Publication
A Review of Computer Vision for Industrial-Grade Waste Classification
Pelle Thielmann; Yu Zhou; Bruno Mirbach; Didier Stricker; Jason Raphael Rambach
In: IEEE Access (IEEE), Vol. 13, Pages 151934-151953, IEEE, 2025.
Abstract
The automation of municipal solid waste sorting is a rapidly advancing field, driven by the need to improve efficiency, accuracy, and recycling outcomes in material recovery facilities. A key component of this automation is accurate waste classification, where computer vision holds great potential, but most prior work has been limited to controlled and simplified laboratory setups or in-the-wild scenarios.

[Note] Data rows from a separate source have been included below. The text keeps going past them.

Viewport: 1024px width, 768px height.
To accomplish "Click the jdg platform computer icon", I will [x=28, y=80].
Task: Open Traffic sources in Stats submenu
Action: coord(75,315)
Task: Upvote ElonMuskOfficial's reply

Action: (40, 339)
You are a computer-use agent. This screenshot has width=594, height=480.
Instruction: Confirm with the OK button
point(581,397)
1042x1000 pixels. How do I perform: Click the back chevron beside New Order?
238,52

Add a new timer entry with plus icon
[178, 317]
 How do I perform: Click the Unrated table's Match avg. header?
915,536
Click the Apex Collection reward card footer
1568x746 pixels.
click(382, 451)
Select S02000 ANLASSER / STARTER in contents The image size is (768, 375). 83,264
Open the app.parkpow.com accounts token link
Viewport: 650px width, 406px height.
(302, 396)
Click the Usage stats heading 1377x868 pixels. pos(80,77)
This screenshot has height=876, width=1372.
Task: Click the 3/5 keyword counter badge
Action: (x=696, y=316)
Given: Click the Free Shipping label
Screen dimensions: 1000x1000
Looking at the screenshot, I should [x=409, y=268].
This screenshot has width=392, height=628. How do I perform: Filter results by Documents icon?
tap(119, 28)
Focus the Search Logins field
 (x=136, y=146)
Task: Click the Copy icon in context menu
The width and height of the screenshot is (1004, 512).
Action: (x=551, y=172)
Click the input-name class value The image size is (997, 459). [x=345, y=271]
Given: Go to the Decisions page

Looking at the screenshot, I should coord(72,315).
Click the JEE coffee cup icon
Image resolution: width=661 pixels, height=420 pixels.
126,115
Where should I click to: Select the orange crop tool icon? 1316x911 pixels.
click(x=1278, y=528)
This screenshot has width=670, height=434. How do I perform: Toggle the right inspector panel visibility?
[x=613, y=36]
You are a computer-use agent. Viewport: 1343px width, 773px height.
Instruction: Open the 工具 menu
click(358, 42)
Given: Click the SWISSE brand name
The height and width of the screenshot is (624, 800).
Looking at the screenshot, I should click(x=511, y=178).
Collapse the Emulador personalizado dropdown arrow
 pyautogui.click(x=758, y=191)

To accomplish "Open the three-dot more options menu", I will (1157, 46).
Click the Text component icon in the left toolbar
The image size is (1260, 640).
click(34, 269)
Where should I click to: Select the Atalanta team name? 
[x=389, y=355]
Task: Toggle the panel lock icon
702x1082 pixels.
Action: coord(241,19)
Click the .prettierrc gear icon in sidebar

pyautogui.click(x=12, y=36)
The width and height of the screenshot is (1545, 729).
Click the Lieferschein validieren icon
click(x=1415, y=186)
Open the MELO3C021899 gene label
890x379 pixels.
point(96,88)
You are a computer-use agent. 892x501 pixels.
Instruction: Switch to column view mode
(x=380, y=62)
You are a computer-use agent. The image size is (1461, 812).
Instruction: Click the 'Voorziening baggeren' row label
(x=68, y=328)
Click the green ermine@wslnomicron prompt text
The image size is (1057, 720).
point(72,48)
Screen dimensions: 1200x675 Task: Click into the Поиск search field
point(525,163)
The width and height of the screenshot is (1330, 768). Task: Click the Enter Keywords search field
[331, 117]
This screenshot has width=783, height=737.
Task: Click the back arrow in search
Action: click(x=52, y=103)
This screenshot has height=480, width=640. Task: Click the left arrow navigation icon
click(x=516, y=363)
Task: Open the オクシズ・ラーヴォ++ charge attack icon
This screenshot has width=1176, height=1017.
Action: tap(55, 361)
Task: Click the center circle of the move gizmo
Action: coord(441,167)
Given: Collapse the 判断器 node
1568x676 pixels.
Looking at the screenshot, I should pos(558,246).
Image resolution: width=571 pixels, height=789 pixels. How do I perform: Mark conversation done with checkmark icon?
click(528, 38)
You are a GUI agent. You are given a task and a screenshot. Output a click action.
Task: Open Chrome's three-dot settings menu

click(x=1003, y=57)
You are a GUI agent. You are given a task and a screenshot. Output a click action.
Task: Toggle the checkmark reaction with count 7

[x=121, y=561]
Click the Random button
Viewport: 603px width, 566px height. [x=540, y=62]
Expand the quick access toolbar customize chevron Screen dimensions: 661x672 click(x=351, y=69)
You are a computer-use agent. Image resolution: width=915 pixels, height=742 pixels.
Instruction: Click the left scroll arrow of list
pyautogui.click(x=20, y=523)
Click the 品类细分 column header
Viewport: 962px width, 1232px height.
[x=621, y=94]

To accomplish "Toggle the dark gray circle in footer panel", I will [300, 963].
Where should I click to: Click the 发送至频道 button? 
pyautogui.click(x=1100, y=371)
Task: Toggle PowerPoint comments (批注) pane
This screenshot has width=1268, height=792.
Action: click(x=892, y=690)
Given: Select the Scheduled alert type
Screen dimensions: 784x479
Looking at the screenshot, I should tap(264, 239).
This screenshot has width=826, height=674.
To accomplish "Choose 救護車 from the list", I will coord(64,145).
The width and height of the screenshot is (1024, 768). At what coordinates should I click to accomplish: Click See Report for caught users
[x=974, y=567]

The recently published industrial-grade waste datasets, recorded in real-world sorting facilities showing waste streams on conveyor belts with high level of clutter and occlusion, present a severe challenge for state-of-the-art computer vision models. Despite their significance, these datasets have not yet been comprehensively reviewed. This paper addresses that gap by systematically analyzing and comparing existing industrial-grade waste datasets. We further summarize well-reported model performances and investigate model architectures and methods evaluated on the presented datasets to support future model development. We identify both dataset-specific and general challenges in this domain and conclude by outlining future research directions to advance CV-based waste sorting in industrial environments.